To know me is to know my passion for the environment, and especially the ocean.
In my personal life, and through my work with Georgia Strait Alliance, I have dedicated myself primarily to two environmental issues closest to my heart: removing harmful open net-cage salmon farms from wild salmon migration routes, and protecting the ocean from fossil fuels.
So when I learned that a salmon farm had spilled diesel right in the heart of my favourite place on Earth, I took it like a sucker-punch to the gut. My vision blurred, I couldn’t breath, and a deep sob wracked my body. It was as if all of my worlds collided in the worst possible way.
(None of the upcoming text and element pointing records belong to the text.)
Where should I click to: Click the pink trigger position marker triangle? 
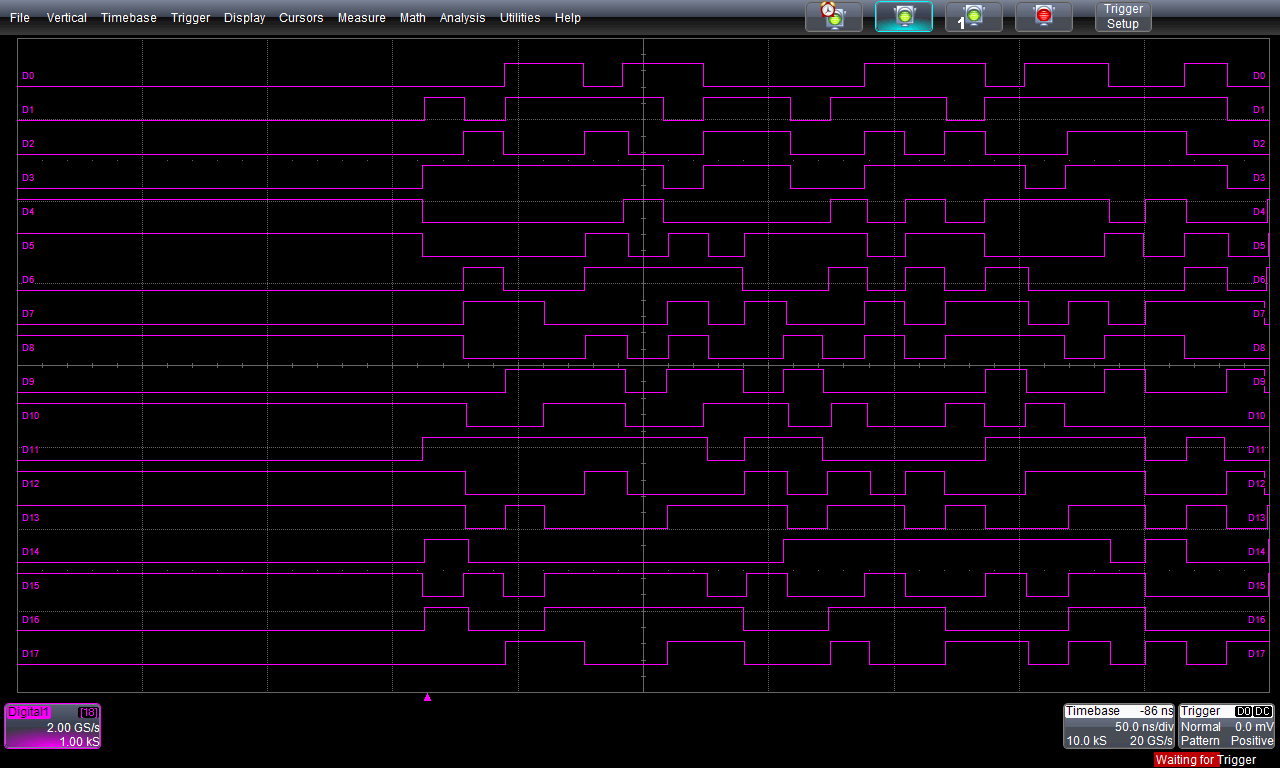[x=428, y=698]
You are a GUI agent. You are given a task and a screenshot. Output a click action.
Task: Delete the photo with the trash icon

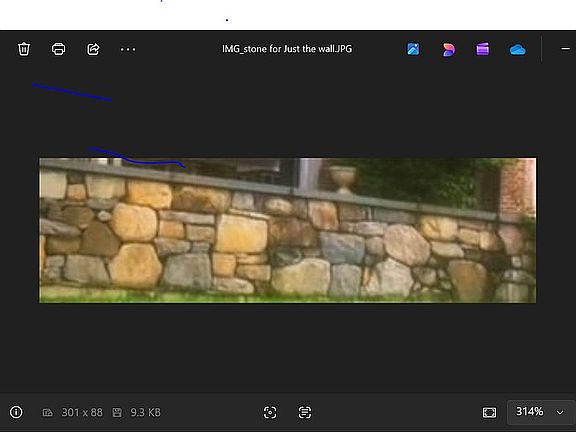(24, 49)
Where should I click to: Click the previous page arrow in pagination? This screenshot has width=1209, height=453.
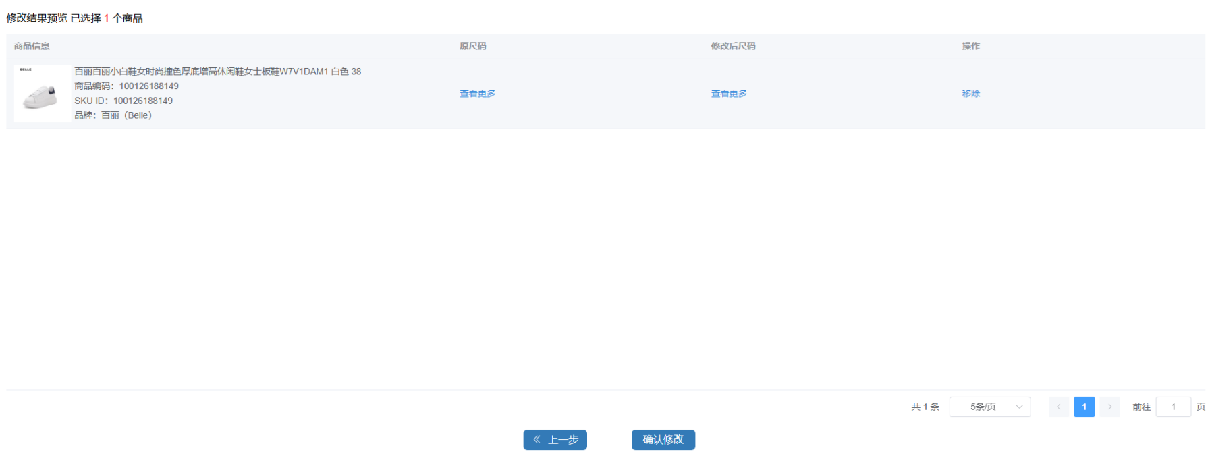point(1059,407)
Reports are that a diesel pump was left on overnight, only shut off early in the morning of March 5th. This unthinkable tragedy took place in the Broughton Archipelago, a place I used to call home. It didn’t happen just anywhere in the Broughton, but the Burdwood Islands, a small and achingly beautiful group of islands and islets nestled amongst Gilford, Baker and Broughton Islands, and the mainland. And it has happened as juvenile salmon are beginning to pour out from the rivers, and the herring will soon spawn.
These waters were my childhood playground where I grew up camping, picnicking and fishing. Echo Bay Elementary, our one room school, took us on field trips here. I clambered over the rocks and daydreamed in the sun, and rain, and fog here. I harvested wild onions and sea asparagus here. I drifted in my row boat here. I explored the tide pools teeming with life here. I kayaked here. I skinny-dipped with my closest friends here. I return to heal here.
I have marveled at the clamshell beaches underfoot that have been a food source for the local First Nations for thousands of years…a people who do not consent to these fish farms in their territory.
The science, the waters, and the First Nations of this place tell us clearly – salmon farms should not be here in the first place. These farms spill parasites and viruses into the path of migrating wild salmon, they cause the death of marine mammals, they discharge waste that damages the sea floor and clam beds, they release toxins from their equipment and the drugs that they feed to the salmon. There are already so many reasons to demand that the nets from this industry be taken out of these waters; we now have one more…
Now they’ve spilled their diesel here…in the most precious place on earth.